Несколько раз, до того, как беременность не стала тому препятствием, Рамон просил ее выполнить кое-какие поручения во время его отсутствия. Каждый раз нужно было просто слетать в какое-либо место в Европе, Северной Африке или на Ближнем Востоке, встретиться там с кем-либо, получить конверт или небольшую посылку и вернуться с этим домой. Когда она летала в Тель-Авив, то пользовалась своим южноафриканским паспортом, а в Бенгази и Каире предъявляла британский паспорт. Все эти поездки занимали не более суток, ничего интересного во время них не происходило, но они давали ей свежие впечатления, а кроме того, прекрасную возможность сделать покупки для ребенка. Неделю спустя после ее поездки в Бенгази там произошел военный переворот под руководством полковника Муаммара аль-Каддафи, свергнувший короля Идриса I и уничтоживший монархию; Изабелла была потрясена, когда осознала, что едва не оказалась застигнута революцией вместе со своим будущим ребенком. Рамон полностью разделял ее беспокойство и пообещал не обращаться к ней впредь с подобными просьбами до рождения ребенка. Она ни разу не спросила его, связаны ли ее путешествия с банковскими делами или же с другой, тайной стороной его жизни.

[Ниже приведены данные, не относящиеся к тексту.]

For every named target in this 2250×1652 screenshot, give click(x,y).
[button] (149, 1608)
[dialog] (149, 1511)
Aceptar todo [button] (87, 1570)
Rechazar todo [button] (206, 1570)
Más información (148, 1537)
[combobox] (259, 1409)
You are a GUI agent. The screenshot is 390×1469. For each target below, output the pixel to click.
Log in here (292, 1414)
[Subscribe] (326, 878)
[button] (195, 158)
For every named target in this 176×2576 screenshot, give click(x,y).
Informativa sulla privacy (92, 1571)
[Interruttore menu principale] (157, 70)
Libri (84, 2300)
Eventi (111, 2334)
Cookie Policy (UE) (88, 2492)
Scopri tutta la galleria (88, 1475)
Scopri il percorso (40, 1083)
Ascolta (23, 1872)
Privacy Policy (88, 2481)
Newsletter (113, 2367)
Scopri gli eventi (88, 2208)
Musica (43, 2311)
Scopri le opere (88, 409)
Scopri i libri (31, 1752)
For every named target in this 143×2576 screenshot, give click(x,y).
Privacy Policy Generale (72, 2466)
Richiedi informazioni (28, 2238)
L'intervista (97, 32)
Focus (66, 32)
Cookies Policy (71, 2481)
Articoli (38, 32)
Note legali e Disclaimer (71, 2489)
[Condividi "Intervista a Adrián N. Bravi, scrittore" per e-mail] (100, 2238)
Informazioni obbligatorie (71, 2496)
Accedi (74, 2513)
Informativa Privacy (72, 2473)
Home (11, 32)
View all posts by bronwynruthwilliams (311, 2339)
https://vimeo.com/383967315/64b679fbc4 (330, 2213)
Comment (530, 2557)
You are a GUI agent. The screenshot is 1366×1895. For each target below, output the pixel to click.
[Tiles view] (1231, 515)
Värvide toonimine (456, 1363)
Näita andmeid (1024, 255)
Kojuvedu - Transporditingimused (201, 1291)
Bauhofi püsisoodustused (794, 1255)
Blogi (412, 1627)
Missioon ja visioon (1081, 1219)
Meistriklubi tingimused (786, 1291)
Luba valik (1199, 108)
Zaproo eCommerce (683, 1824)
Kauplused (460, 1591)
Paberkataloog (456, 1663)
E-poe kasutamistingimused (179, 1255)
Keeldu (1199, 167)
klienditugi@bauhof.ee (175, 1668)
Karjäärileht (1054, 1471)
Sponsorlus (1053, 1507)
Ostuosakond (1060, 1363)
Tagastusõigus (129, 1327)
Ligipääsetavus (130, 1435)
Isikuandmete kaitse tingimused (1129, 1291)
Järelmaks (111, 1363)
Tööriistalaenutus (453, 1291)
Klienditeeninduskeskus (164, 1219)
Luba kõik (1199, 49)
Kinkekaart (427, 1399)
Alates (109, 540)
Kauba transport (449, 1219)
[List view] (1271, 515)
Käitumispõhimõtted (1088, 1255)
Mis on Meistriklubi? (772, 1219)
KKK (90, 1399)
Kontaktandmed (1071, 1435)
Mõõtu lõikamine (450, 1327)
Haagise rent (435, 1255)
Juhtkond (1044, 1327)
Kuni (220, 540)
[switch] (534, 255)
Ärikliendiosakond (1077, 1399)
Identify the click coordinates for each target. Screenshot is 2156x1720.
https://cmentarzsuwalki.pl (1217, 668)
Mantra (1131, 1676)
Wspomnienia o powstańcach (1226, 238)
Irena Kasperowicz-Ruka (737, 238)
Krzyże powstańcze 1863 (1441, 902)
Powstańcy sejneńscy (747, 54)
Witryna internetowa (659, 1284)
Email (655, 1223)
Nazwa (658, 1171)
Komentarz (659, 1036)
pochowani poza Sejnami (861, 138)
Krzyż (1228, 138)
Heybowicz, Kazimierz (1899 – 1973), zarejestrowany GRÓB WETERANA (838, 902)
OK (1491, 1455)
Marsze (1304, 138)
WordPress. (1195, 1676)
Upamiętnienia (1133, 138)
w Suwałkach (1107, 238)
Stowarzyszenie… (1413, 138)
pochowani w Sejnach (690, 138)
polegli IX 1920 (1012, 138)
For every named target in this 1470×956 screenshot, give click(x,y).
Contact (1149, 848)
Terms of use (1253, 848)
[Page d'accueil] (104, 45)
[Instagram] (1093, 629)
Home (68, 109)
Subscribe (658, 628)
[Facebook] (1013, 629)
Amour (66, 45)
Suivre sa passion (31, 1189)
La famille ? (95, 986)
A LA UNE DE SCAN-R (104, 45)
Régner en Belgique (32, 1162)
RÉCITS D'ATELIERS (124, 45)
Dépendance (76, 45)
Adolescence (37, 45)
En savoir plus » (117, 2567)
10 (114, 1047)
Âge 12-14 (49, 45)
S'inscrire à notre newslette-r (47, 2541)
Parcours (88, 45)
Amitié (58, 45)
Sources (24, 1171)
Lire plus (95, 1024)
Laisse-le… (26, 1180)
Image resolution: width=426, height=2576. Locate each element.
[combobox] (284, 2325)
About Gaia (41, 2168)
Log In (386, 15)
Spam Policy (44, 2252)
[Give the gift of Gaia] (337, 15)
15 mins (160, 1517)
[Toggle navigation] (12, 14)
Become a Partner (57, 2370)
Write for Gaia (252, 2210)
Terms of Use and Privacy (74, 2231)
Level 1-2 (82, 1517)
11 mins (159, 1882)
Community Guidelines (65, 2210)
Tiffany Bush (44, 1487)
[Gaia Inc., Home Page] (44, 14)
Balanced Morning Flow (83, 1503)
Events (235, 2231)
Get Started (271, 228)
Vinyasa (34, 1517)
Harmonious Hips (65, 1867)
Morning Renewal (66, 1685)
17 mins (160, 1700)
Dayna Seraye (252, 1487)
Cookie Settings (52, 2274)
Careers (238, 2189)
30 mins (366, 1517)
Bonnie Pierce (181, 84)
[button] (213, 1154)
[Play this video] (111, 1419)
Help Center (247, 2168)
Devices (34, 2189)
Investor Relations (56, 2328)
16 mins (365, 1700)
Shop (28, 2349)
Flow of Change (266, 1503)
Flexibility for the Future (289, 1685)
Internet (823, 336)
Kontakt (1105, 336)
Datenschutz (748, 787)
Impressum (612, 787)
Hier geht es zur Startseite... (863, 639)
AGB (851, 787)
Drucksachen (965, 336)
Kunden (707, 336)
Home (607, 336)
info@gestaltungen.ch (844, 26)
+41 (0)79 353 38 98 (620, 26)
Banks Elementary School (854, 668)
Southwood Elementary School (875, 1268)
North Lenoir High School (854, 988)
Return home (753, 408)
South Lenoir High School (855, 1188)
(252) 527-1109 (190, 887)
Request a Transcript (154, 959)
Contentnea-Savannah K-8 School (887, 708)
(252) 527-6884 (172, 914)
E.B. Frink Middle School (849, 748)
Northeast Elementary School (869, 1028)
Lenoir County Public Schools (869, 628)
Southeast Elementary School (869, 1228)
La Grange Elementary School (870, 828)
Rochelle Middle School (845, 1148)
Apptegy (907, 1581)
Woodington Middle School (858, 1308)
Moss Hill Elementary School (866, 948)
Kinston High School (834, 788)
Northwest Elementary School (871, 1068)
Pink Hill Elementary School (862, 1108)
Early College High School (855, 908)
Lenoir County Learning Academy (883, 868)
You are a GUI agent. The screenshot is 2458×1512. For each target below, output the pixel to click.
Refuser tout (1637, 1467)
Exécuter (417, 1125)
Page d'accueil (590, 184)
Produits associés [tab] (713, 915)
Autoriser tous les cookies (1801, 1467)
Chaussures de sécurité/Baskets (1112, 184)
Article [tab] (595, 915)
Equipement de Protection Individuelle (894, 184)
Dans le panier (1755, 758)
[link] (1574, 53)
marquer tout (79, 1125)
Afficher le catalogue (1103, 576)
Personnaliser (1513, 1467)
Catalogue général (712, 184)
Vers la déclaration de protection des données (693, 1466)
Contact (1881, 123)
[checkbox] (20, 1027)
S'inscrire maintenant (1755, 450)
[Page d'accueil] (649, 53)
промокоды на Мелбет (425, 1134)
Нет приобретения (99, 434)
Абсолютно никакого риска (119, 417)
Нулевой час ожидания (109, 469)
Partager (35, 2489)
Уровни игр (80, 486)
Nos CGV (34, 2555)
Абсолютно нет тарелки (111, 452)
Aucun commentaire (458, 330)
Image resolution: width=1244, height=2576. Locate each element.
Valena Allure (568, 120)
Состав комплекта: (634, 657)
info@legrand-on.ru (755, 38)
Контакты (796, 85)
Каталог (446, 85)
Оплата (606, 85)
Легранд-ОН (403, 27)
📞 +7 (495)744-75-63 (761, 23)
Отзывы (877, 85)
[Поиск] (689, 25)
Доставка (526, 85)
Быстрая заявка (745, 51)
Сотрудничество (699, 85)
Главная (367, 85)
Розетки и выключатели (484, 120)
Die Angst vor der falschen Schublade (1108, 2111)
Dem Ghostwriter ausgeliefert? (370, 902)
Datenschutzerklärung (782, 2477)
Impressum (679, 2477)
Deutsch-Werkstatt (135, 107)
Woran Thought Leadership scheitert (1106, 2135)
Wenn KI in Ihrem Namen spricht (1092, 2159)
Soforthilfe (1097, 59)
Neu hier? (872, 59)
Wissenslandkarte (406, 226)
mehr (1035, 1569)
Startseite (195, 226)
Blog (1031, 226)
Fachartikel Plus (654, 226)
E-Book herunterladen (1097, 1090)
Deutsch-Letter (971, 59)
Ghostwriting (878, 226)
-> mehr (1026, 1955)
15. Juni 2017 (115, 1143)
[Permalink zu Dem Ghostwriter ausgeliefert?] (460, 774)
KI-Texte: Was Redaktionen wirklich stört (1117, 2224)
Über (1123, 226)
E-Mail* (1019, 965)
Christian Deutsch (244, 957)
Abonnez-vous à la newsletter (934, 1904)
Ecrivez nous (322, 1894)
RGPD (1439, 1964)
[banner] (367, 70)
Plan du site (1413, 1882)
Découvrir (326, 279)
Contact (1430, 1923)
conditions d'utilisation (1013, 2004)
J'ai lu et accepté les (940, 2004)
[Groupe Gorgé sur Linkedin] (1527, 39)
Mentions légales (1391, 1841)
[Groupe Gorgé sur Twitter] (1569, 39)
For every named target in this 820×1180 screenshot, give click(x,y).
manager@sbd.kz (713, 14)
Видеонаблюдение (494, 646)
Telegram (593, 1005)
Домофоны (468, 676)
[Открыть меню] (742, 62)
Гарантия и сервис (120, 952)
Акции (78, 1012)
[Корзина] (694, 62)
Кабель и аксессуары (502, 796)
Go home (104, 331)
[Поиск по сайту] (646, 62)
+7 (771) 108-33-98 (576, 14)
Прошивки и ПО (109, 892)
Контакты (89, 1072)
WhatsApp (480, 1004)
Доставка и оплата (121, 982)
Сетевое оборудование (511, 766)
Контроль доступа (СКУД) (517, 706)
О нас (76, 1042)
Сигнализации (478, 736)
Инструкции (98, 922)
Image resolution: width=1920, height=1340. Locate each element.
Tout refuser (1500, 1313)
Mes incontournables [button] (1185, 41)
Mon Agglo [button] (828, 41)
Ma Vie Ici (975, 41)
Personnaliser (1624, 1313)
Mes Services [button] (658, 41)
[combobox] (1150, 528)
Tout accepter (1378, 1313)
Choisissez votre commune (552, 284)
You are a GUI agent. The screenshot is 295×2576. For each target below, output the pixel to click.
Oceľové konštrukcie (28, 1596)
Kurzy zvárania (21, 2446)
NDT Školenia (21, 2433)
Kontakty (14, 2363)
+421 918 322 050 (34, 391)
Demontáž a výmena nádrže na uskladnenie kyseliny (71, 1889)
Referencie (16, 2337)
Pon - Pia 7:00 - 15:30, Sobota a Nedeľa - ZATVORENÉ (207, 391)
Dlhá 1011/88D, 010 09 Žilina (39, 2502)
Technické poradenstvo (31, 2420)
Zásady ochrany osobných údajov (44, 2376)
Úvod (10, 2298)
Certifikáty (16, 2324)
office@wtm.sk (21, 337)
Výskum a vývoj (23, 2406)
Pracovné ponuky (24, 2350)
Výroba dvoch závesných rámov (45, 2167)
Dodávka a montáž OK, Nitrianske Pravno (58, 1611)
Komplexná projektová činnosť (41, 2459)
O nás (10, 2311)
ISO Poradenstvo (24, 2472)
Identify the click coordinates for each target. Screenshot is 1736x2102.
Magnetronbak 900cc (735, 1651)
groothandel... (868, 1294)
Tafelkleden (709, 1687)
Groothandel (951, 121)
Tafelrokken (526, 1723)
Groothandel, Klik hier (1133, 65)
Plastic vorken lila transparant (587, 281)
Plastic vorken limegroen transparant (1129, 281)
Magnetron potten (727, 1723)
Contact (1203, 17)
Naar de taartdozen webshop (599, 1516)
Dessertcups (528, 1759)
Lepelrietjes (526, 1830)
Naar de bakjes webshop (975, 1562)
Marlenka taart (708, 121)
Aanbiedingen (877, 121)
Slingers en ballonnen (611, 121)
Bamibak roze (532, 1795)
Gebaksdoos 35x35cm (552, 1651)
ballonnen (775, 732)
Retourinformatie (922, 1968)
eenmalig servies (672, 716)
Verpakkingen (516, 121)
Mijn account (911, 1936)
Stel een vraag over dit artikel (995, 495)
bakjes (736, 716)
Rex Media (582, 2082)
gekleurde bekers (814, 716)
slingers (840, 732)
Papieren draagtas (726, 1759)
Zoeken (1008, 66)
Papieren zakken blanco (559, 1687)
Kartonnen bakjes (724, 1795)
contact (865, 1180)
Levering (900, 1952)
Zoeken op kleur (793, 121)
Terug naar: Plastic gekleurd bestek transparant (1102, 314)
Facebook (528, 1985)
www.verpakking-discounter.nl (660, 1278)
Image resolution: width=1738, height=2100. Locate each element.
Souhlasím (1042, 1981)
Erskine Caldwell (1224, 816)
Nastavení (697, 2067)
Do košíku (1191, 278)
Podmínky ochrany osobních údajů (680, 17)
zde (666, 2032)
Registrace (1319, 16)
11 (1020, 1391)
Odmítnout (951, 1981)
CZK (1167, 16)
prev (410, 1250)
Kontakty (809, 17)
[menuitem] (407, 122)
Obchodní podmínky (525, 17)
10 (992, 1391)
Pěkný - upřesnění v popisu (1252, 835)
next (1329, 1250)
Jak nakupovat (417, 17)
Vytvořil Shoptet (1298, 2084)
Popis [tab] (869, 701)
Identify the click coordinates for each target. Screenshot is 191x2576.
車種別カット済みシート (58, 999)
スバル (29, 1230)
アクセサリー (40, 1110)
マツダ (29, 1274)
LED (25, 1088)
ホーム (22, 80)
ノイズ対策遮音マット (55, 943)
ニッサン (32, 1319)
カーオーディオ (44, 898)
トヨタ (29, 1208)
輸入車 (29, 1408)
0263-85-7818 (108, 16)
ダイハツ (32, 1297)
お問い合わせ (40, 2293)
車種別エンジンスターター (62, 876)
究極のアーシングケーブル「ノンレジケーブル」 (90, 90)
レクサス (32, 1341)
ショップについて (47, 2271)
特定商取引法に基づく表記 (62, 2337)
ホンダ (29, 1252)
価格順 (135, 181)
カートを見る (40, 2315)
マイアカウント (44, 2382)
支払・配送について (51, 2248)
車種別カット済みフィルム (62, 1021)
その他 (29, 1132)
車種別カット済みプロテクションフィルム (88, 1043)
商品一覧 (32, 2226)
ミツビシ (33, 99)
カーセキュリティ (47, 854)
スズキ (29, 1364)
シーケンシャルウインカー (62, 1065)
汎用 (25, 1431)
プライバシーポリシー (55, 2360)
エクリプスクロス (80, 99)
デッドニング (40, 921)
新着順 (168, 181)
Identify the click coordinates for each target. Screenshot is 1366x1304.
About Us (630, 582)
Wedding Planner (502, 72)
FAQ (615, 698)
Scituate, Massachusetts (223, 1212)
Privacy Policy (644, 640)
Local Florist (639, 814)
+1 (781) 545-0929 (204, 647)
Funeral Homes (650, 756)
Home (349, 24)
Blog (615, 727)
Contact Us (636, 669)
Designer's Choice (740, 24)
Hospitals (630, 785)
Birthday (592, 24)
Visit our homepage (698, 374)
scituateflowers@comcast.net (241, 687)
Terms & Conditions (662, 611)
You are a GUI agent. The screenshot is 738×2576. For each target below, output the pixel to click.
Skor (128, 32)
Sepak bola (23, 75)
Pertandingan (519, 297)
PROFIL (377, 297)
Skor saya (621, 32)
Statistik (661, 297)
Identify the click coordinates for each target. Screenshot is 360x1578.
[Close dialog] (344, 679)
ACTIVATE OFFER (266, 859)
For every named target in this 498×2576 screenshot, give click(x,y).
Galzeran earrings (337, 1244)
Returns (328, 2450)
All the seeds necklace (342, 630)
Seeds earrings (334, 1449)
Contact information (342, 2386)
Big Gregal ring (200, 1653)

Раз в неделю она ходила на осмотр в клинику, которую также подобрал для нее Рамон. Адра всегда сопровождала ее. Гинекологом был учтивый и предупредительный испанец с суровым аристократическим лицом и бледными искусными руками, приятно холодившими кожу, когда он ее осматривал.

– Все идет как нельзя лучше, сеньора. Природа делает то, что ей положено, а вы молоды, здоровы и полностью готовы к родам.

– Это будет мальчик?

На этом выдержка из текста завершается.